The Director of the Australian Antarctic Division Dr Nick Gales has announced a collaboration with Masdar - a Future Energy Company based in Abu Dhabi - and the Masdar Institute, part of the Khalifa University of Science and Technology. The collaboration will involve sea ice research and investigating more efficient use of energy on Australia’s Antarctic research stations.

The collaboration has been formally agreed through the signing of a Letter of Intent by Chief Executive Officer of Masdar Mohamed Jameel Al Ramahi; Australia’s Ambassador to the United Arab Emirates, Mr Arthur Spyrou on behalf of the Australian Antarctic Division, and Dr Arif Sultan Al Hammadi, Interim Executive Vice President, Khalifa University of Science and Technology.

Dr Gales said the sea ice research project would be led by Dr Marouane Temimi of the Masdar Institute, a world renowned expert in the development of information on weather and water processes through the use of remote sensing and geographic information systems (GIS).
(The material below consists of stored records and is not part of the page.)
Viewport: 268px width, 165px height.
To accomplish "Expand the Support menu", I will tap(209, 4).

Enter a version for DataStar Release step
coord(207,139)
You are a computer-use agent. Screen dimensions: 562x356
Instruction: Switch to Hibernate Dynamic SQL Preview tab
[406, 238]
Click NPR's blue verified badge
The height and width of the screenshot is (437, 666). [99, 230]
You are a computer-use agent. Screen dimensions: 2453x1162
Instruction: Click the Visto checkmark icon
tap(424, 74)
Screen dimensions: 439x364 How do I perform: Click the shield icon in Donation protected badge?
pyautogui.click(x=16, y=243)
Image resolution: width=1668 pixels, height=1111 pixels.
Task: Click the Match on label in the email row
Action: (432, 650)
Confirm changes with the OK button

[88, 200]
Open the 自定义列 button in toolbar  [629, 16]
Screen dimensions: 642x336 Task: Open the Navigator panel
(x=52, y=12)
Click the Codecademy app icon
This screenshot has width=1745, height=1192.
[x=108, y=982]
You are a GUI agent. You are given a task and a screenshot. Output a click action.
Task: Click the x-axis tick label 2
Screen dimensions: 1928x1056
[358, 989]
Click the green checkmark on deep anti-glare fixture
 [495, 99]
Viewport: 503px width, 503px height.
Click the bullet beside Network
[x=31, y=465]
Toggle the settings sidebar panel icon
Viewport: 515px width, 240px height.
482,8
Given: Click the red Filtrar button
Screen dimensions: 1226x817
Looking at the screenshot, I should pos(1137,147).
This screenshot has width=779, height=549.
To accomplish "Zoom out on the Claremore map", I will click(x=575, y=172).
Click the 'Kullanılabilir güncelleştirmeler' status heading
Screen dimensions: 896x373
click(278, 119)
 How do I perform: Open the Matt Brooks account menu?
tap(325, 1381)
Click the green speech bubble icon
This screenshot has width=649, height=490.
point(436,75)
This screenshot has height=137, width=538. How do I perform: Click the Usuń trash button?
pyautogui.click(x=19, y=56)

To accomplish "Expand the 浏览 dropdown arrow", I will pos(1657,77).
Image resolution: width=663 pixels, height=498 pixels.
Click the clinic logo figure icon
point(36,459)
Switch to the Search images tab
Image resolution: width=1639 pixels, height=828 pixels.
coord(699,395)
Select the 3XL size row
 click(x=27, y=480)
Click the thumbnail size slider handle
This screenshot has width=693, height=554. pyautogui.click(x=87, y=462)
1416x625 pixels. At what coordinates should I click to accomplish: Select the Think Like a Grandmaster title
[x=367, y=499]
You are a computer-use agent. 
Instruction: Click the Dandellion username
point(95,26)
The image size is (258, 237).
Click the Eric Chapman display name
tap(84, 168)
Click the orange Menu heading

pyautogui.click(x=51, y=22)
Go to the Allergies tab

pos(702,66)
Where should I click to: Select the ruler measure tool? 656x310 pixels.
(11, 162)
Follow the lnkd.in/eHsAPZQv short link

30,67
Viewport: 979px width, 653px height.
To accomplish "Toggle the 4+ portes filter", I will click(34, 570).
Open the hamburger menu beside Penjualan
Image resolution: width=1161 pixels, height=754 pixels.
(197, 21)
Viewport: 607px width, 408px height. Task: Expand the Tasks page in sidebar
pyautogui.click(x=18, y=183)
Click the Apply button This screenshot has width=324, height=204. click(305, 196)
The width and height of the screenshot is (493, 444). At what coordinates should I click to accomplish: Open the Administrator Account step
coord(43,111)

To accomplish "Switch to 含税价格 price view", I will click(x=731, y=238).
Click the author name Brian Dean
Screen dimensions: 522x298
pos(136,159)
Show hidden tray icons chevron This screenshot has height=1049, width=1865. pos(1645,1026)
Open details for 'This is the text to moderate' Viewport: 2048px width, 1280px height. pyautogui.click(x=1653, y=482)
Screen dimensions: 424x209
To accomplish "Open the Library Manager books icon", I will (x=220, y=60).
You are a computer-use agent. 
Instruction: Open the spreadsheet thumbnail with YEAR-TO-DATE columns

Dr Temimi will be joined in the collaboration with leading sea ice researchers from the Australian Antarctic Division and the ACE CRC.

“The sea ice research project aims to combine the latest advances in remote sensing, data assimilation and forecasting to better understand the effects of climate change on the characteristics and behaviour of Antarctic sea ice,” Dr Gales said. “In particular, we are hopeful that this work will be an important step towards an improved ability to forecast future sea ice coverage from a scientific, operational and shipping perspective”.

The second major area of collaboration with the Australian Antarctic Division will look at energy efficiency and the potential use of renewable energy on Australia’s Antarctic research stations.

“Australia’s research stations except for Mawson, where wind turbines can supply up to 95% of the station’s power requirements in times of high winds, are currently heavily dependent on diesel fuel

Masdar personnel will travel to Antarctica in February to begin the energy efficiency project.